Volume 2 Issue 2 CONTENTS

Veronika Csikós
The Bishop and His Chapel:
The Hédervári Chapel in Győr and the Episcopal Chapels of Central Europe around 1400

Among the spectacular life stories of the prelates of Central Europe, that of János Hédervári, bishop of Győr (northern Hungary), is remarkable from several perspectives. He was one of the bishops who played an active political role in the history of his country and, as a figure of the church who founded a private chapel, also a representative of an important tradition of Central European episcopal patronage. The first part of my paper deals with János’s life, which has not yet been made the subject of detailed study. More precisely, I will emphasize János’s role as a confidant of Queen Elisabeth and someone who assisted as such in her endeavor to hinder the future king, Sigismund of Luxemburg, from seizing the Hungarian crown. János managed to become bishop just a few months before Sigismund ascended to the throne, but he was to spend the first two decades of his episcopal rule in the shadow of political neglect.
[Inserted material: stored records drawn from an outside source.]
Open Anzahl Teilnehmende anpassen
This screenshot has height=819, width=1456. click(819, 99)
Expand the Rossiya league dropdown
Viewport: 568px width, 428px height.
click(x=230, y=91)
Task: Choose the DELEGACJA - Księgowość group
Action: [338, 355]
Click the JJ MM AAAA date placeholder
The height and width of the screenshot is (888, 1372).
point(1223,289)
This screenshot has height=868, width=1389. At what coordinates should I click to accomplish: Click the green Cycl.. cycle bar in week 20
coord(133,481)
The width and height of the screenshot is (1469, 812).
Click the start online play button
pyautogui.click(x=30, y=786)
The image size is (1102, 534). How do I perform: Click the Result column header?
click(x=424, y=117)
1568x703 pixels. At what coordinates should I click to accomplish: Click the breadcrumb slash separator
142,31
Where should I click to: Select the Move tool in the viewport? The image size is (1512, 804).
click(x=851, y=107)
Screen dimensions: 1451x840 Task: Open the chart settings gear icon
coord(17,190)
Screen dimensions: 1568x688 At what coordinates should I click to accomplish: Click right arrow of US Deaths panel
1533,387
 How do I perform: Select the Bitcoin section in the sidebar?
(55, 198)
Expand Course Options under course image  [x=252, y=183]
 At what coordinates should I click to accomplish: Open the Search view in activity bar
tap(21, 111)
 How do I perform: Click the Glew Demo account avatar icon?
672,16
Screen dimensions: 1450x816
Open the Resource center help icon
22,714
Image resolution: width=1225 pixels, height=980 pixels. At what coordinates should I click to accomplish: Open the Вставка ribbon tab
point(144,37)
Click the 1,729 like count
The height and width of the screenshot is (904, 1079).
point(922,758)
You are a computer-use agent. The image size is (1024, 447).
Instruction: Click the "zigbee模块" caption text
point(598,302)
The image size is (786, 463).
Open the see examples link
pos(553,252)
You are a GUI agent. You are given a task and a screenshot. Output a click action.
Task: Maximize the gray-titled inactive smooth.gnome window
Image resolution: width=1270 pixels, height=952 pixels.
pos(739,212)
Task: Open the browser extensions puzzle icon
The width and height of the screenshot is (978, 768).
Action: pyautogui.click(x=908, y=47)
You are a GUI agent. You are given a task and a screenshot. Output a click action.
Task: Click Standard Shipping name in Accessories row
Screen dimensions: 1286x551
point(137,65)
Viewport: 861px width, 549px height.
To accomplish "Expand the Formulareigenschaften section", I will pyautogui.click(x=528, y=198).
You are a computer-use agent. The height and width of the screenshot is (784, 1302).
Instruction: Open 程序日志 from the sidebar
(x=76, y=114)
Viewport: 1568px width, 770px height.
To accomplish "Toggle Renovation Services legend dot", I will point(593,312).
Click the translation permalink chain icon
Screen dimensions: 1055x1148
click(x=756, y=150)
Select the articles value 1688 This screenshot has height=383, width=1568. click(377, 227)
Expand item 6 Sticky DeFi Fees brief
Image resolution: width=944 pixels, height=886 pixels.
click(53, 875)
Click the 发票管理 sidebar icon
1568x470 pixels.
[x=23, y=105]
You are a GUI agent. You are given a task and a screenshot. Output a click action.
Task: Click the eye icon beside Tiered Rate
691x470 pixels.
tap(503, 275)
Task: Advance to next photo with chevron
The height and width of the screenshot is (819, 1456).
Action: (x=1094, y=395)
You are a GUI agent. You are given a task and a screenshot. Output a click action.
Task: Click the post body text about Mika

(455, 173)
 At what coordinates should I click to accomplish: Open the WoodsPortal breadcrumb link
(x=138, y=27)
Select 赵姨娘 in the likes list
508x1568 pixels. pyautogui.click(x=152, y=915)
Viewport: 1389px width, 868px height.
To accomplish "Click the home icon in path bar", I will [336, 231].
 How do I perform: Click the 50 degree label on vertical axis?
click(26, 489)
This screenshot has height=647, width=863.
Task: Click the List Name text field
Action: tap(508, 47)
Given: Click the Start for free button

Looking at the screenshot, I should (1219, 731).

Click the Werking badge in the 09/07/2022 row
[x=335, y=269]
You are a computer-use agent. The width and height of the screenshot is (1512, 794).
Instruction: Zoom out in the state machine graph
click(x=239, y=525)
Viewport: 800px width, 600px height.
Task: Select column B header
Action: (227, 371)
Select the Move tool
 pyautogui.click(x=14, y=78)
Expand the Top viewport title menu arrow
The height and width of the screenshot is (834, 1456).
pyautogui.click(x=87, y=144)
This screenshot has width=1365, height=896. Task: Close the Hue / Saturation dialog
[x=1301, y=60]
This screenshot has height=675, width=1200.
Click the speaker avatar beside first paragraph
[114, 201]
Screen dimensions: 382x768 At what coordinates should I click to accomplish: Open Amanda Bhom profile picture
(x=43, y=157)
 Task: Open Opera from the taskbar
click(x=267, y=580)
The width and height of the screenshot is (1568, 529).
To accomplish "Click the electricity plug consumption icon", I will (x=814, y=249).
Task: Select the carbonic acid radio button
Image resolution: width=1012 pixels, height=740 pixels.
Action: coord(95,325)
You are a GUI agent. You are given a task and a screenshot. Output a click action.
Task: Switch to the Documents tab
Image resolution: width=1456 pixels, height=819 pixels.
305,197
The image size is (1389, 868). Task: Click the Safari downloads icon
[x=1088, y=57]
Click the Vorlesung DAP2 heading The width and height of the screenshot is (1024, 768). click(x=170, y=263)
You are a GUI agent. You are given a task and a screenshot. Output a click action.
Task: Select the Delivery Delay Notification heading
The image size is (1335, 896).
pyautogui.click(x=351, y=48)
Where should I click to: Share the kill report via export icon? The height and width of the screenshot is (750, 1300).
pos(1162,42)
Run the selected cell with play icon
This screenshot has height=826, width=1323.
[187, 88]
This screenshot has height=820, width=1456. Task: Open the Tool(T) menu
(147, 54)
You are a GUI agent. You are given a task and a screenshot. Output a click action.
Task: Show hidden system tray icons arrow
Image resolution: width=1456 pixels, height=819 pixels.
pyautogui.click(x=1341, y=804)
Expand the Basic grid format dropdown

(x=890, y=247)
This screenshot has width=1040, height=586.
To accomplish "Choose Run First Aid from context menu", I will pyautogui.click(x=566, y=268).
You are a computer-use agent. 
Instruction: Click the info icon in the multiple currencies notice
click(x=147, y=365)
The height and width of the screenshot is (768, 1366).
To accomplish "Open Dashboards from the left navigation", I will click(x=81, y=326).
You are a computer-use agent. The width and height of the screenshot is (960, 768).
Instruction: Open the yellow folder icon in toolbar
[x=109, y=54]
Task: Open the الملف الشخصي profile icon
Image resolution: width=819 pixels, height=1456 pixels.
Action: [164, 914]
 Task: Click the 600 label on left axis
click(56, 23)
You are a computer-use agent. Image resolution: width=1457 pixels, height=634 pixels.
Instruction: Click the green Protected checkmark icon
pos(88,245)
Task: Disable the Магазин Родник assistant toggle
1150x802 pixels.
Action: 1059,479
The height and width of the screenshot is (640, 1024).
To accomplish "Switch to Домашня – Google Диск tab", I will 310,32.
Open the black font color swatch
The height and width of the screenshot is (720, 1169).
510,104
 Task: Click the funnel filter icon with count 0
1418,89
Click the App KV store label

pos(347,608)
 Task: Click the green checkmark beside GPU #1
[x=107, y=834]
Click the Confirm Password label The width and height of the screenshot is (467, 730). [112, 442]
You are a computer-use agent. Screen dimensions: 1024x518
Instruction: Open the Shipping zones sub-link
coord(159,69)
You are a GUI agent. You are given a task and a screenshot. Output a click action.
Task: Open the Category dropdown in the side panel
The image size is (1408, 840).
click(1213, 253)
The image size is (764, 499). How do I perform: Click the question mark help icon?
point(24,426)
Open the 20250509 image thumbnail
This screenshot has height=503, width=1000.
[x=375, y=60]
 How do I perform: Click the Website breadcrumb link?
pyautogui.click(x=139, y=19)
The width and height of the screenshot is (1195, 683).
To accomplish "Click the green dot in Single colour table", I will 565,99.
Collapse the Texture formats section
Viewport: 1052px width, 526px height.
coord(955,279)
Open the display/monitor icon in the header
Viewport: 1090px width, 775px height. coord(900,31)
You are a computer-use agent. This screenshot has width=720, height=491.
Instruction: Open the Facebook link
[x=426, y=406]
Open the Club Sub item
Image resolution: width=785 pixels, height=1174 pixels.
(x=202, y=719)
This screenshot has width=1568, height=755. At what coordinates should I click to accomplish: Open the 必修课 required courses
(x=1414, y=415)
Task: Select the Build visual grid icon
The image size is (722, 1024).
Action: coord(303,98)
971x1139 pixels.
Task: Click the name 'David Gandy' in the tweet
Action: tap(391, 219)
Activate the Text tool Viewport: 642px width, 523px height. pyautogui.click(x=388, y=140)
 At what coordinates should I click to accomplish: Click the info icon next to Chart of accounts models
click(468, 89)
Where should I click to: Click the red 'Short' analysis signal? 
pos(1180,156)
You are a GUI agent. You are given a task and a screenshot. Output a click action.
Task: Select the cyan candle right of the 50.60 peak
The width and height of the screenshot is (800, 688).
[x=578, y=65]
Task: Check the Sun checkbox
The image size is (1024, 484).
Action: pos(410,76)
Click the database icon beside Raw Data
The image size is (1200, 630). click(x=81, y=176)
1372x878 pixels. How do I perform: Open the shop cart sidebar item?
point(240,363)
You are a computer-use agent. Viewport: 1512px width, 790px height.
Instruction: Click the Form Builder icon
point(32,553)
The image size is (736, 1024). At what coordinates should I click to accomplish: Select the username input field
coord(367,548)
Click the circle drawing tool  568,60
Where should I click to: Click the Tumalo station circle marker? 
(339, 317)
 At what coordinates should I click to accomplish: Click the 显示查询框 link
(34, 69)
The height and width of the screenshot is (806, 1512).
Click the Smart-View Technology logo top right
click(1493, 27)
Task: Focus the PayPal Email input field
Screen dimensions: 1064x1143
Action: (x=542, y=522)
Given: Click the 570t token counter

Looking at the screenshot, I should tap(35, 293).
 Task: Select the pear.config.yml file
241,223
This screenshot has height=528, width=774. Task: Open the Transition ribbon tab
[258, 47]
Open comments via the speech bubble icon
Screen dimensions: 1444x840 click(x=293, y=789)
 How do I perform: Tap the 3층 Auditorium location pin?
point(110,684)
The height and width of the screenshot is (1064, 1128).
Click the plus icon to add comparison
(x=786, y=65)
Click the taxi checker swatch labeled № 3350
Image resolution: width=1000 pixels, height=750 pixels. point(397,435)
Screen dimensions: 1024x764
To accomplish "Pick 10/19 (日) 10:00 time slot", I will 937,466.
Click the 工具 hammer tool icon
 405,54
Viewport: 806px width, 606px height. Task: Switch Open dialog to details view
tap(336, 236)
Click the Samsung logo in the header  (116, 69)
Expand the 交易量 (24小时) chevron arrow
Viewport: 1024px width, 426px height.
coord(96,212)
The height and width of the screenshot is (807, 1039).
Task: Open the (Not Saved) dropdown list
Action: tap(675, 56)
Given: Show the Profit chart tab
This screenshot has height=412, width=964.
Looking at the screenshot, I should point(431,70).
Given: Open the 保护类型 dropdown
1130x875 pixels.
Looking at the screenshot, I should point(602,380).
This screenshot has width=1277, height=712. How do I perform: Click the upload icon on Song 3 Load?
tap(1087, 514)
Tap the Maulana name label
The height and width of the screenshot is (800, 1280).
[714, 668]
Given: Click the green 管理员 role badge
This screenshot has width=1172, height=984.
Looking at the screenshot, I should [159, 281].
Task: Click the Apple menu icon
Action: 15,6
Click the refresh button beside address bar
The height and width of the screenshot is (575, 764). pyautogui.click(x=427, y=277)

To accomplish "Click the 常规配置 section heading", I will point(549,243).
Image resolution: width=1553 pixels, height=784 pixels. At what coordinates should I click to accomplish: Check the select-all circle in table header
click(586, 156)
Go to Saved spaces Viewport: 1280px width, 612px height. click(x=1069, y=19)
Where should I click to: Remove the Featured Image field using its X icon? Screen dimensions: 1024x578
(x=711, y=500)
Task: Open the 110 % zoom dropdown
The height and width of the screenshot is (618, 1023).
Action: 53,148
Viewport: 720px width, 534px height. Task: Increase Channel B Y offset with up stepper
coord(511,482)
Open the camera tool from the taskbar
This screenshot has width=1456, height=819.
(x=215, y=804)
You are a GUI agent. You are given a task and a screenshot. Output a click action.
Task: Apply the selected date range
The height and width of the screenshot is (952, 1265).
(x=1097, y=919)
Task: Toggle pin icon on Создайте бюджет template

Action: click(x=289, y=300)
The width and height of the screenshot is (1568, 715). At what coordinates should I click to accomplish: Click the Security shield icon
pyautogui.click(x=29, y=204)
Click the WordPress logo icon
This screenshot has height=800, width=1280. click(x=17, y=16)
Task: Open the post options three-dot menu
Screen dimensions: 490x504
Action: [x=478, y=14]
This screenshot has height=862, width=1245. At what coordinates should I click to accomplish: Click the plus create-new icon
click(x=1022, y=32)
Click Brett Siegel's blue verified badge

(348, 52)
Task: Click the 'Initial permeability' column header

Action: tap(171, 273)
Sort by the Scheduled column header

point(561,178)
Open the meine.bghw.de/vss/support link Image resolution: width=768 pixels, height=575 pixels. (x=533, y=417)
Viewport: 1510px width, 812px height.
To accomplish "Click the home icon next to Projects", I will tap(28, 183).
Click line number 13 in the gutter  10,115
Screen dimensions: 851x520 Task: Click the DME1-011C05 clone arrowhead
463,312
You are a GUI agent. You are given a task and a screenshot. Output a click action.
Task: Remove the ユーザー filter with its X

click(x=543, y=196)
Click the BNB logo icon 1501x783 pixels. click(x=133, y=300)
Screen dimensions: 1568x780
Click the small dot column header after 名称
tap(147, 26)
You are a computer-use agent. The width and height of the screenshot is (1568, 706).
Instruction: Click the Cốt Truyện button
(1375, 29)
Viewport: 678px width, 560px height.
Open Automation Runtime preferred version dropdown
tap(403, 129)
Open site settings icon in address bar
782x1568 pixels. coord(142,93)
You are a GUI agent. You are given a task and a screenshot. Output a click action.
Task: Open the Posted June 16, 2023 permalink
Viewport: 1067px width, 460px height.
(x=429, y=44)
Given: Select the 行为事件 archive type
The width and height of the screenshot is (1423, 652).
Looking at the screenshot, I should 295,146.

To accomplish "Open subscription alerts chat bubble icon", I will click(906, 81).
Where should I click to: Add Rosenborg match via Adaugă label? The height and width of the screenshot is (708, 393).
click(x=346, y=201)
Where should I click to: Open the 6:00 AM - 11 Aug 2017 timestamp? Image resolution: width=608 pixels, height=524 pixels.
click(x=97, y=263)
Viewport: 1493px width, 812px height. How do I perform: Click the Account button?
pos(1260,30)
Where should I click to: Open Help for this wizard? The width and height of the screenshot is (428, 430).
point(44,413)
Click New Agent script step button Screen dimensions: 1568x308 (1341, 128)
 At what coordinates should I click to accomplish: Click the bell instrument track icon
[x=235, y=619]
During these two decades, however, János nurtured a remarkable artistic culture in his episcopal town. Between 1386 and 1403 the Gothic building of the Győr Cathedral was built, as was the delicate structure of the Holy Trinity Chapel, the chapel he himself founded. Through an architectural analysis of the chapel in the second part of the paper, I aim to demonstrate that a structurally complex and prestigious building was constructed under his auspices – and in spite of the fact that the diocese of Győr was by no means the richest among the bishoprics of the country. Furthermore, I will argue that the Holy Trinity Chapel not only integrates the latest architectural features of its era, but also mingles them with a unique structure and adaptations from non-episcopal architectural models, which lends it an individual character and makes the chapel an interesting Hungarian case of episcopal patronage in the late fourteenth century.